1936 - 1996
Terence Donovan was born into a working class family, in East London in 1936. Fascinated by photographs and photographic processing, he started working aged 11 at the London School of Photo-Engraving, leaving at 15 to become a photographer’s assistant. After a year at the John French studio (1957–58) he opened his first photographic studio in 1959 aged 22.
Work poured into his successful studio, his versatility attracted a range of clients, including leading advertising agencies, fashion and lifestyle magazines: Vogue, Harper’s Bazaar, Elle, Queen etc... Donovan came to prominence during the now famous era ‘Swinging London’, a postwar renaissance in art, fashion and photography.
Associated with David Bailey and Brian Duffy, these three English photographers (nicknamed the 'Black Trinity’ by Norman Parkinson) revolutionised the world of magazine and newspaper photography. Shooting mostly with black-and-white film, Donovan’s iconoclastic, sometimes irreverent photography brought to magazines and advertising a new visual language rooted in the world he knew best – the streets of London’s East End. Taking models to bomb-ravaged waste-grounds or balancing them off steelworks and iron bridges, his gritty, noir-ish style was more like reportage than fashion photography - unlike anything that had gone before.

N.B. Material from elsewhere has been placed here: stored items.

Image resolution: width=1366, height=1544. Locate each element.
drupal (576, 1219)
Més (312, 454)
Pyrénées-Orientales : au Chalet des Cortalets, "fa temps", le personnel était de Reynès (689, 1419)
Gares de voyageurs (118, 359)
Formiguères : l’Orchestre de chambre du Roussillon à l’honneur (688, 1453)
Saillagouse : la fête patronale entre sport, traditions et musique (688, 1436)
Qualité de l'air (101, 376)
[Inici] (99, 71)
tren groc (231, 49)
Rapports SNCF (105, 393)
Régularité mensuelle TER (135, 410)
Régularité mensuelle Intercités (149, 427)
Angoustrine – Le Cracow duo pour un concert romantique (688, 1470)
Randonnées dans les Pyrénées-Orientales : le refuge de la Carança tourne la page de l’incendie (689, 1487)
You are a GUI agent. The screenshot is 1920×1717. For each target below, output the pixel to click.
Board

In the 1970s Donovan diversified, concentrating on advertising photography and the moving image. By the 1980s he was making award-winning TV commercials and advertising campaigns. He was a pioneer of the pop promotional video, most famously for Robert Palmer’s song Addicted to Love (1986).
The Royal Family, particularly Princess Diana, formed part of the many commissions he undertook until his death in 1996. He was fiercely proud to be appointed Visiting Professor at Central St Martins School of Art. Though his interests were wide-ranging, Donovan's passion for photography remained overarching and constant throughout his four decade career.